FIG. 12 is an explanatory diagram of a conventional technique.

[Explanation of symbols]

 7 Cylindrical lens 7a Positioning reference protrusion 9 fθ lens 7a Positioning reference protrusion 11 fθ lens 11a Positioning reference protrusion 13 fθ lens 13a Positioning reference protrusion 15 fθ lens 13a Positioning reference protrusion 18 fθ lens 18a Positioning Reference projection 20 fθ lens 20a positioning reference projection 21 fθ lens 21a positioning reference projection 22 fθ lens 22a positioning reference projection 24 fθ lens 24a positioning reference projection

──────────────────────────────────────────────────続 き Continued on the front page (72) Inventor Takashi Mama 1-3-6 Nakamagome, Ota-ku, Tokyo, Ricoh Co., Ltd. (72) Inventor Kenshi Yamakawa 1-3-6 Nakamagome, Ota-ku, Tokyo (56) References JP-A-62-47010 (JP, A) (58) Fields investigated (Int.

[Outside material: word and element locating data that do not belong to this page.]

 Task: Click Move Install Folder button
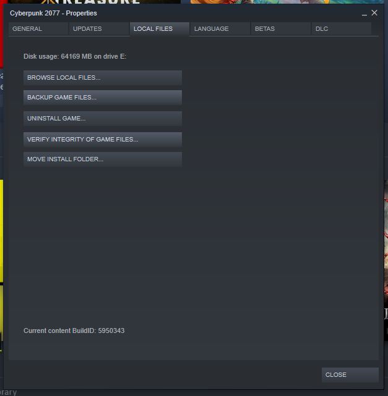(x=103, y=159)
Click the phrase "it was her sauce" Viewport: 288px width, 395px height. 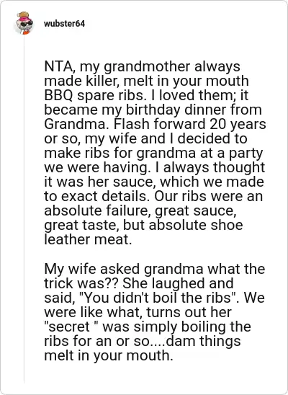click(100, 182)
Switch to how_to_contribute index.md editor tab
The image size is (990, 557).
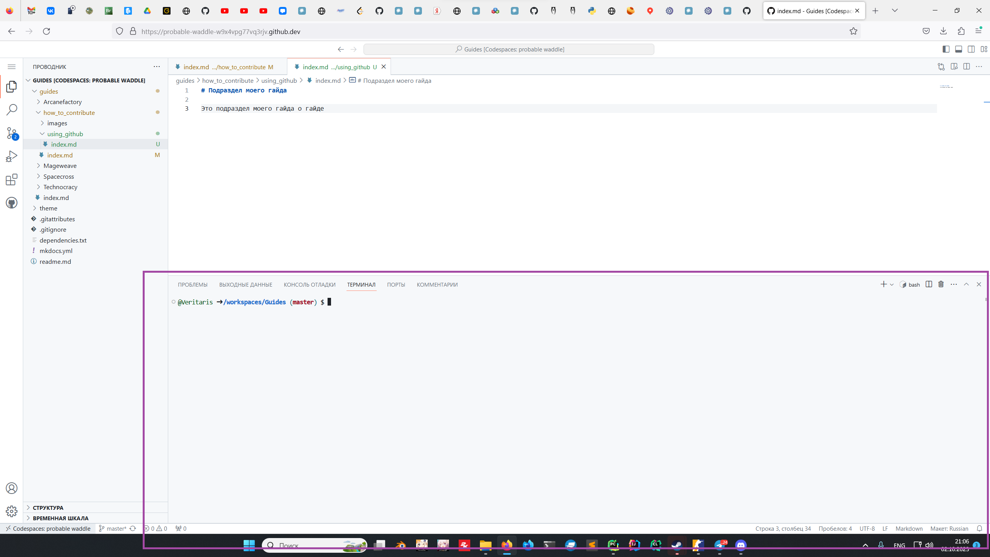(224, 67)
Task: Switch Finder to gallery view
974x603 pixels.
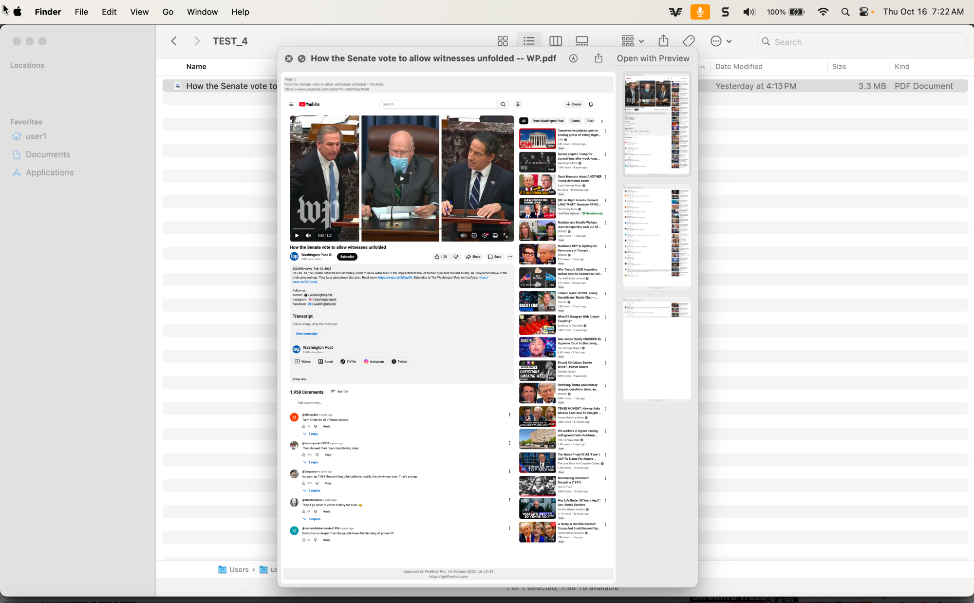Action: [x=581, y=41]
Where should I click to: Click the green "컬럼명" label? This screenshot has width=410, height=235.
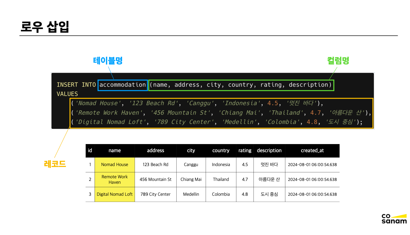coord(338,60)
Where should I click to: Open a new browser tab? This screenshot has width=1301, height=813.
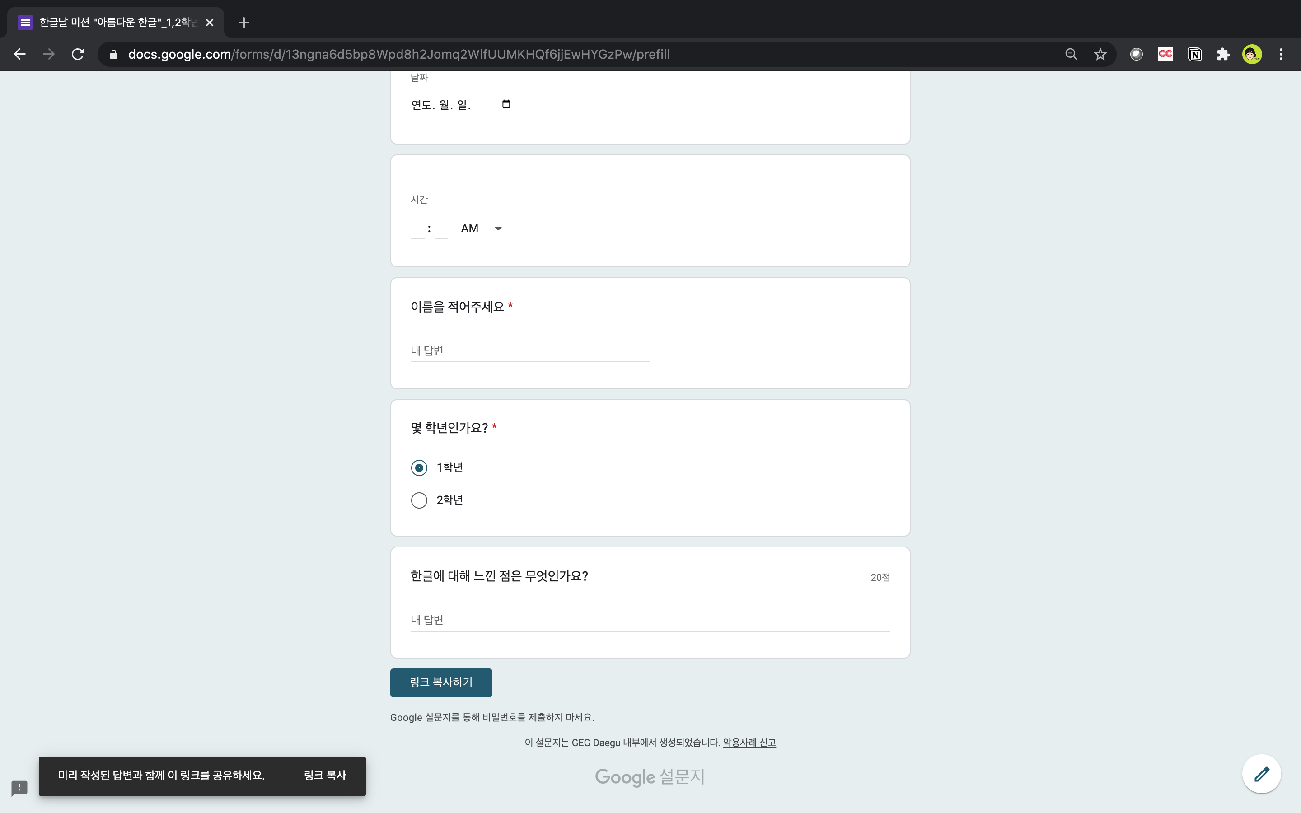[x=244, y=23]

Cl. ⁷ , DB name) G02B 26/10 G02B 7/02

Claims (3)

(57) [Claims] 1. An optical image recording apparatus comprising: an optical system having at least one optical lens; a material which can be molded into various shapes; and a positioning reference projection integrally formed with the lens. 3. The optical image recording apparatus according to claim 1, wherein at least one surface of the positioning reference projection is aligned with a parting line. 2. An optical image recording apparatus using an optical system having at least one optical lens, using a material that can be molded into various shapes as said optical lens, and integrally molding a positioning reference projection with said lens. 3. The optical image recording apparatus according to claim 1, wherein the positioning reference projection is provided on a gate side with respect to a sub-scan section including an optical axis. 3. An optical image recording apparatus using an optical system having at least one optical lens, using a material that can be molded into various shapes as said optical lens, and integrally molding a positioning reference projection with said lens. 3. The optical image recording apparatus according to claim 1, wherein the positioning reference projection is formed integrally with the lens, and the positioning reference projection is used as a molding gate.